Okay, I'll admit, I was expecting a little more from the "Shepard Lives" ending - you have to be reading a lot into that scene to think that she somehow survived that explosion. But, hey, she did it before!


I took a good number of screenshots from my ME1 game that I've been meaning to put up for a while, similar to what I did for SW:TOR. I'll try to caption and upload them soon.

Unfortunately, I got ME2 on DVD instead of Steam (mini-rant: why the heck are boxed copies of games always cheaper on Amazon than they are from digital services like Steam or Amazon Downloads? It should be the other way around!), and as a result I couldn't take any shots from that. ME3 also doesn't have a capture screenshot key (though, weirdly, the data folders on PC do include an empty folder labeled "Screenshots"), but I finally realized that FRAPS is free, so I installed that near the very end of my play-through.

Anyways: here's a link to the gallery for ME1. It contains mega-spoilers for ME1, and mini-spoilers for ME2/ME3. (Those spoilers are VERY slight, and pretty much just mention that certain characters are still alive in future games.) I started taking pictures near the end of the game, so most of the album is from the last couple of missions and the ending.

Here's the link to the ME3 gallery, which is ultra-spoilery. Like the previous album, this starts a couple of missions from the very end of the game. It's also way too big, but I guess that Google has gotten rid of the caps on their albums? Which is awesome! Anyways, there was way too much pretty stuff in there for me to trim down.

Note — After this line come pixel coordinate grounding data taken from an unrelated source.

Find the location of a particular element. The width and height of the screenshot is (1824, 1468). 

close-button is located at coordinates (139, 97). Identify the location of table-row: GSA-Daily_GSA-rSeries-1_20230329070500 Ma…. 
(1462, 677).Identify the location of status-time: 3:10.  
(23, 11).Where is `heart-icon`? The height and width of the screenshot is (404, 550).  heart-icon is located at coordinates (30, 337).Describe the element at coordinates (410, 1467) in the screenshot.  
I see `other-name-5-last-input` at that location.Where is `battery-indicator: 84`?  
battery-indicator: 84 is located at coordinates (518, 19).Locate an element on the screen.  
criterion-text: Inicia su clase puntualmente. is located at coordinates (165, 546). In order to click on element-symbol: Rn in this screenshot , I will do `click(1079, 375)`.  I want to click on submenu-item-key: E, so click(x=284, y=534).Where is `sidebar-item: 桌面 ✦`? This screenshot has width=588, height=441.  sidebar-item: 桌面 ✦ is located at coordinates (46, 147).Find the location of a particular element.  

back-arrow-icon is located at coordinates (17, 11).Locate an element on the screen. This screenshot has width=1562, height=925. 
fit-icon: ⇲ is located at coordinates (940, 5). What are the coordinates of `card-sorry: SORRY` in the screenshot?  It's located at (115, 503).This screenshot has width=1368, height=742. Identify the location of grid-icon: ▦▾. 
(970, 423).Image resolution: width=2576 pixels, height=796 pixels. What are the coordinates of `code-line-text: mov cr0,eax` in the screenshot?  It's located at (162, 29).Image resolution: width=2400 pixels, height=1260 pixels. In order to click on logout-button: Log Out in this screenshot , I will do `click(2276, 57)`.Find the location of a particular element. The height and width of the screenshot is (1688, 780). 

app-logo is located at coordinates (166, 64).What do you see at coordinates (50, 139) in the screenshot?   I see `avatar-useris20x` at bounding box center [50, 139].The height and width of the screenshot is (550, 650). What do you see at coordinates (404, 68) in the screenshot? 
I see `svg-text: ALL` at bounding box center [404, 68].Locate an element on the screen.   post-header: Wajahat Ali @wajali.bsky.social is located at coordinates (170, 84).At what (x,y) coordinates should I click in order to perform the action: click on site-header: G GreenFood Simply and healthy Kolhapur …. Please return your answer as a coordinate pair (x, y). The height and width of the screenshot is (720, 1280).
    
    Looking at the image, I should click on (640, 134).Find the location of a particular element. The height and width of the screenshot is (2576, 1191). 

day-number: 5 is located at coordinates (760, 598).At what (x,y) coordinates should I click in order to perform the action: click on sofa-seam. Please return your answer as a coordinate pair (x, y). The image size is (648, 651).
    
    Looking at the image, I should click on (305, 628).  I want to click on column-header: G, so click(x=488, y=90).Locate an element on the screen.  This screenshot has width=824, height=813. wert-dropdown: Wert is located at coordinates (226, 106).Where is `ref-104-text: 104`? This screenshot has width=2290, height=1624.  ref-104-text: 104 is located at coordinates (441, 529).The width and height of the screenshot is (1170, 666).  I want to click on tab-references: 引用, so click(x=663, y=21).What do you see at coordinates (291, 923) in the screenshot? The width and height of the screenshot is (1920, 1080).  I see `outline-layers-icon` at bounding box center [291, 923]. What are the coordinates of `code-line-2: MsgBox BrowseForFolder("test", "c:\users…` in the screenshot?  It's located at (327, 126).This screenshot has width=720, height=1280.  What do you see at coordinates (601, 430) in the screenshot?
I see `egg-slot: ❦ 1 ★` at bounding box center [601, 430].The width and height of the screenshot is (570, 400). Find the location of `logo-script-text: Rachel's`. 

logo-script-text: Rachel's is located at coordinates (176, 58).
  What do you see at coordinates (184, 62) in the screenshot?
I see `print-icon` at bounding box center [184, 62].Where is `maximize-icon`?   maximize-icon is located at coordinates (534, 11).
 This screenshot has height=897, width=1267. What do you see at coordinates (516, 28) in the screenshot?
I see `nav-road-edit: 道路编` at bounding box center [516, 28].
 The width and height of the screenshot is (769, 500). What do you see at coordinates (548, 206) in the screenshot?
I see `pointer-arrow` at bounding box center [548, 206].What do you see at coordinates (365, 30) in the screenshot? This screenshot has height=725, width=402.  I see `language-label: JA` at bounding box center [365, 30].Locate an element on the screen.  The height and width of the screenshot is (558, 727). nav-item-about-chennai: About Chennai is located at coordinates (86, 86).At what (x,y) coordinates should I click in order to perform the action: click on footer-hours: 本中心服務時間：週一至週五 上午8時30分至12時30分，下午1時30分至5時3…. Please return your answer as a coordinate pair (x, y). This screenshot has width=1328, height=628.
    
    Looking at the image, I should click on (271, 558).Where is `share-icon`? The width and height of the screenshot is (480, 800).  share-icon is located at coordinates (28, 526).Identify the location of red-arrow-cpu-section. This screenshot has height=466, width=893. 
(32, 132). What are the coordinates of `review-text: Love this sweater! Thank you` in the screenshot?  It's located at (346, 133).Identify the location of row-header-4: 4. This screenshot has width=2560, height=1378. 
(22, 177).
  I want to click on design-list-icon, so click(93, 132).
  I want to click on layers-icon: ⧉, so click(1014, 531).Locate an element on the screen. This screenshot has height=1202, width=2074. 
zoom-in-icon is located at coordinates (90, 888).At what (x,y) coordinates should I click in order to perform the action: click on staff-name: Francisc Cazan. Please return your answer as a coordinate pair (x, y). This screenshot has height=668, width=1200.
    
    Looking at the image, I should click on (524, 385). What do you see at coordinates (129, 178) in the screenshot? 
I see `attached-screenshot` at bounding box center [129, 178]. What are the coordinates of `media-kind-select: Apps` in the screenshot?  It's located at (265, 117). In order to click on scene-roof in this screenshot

Unfortunately, my overall analysis/evaluation of the game is buried in the middle of mega-spoiler-town. For people who want to avoid being spoiled: I really liked the game; I can understand why some people are bummed out by some aspects of it, but I think Bioware did a great job at putting it together. It's not just a great story, it's one of the best arguments I've seen yet for the unique story-telling capabilities of video games. While the trilogy is over, I'm looking forward to spending more time in the Mass Effect universe, and I'm even more excited to see the next big project that Bioware tackles.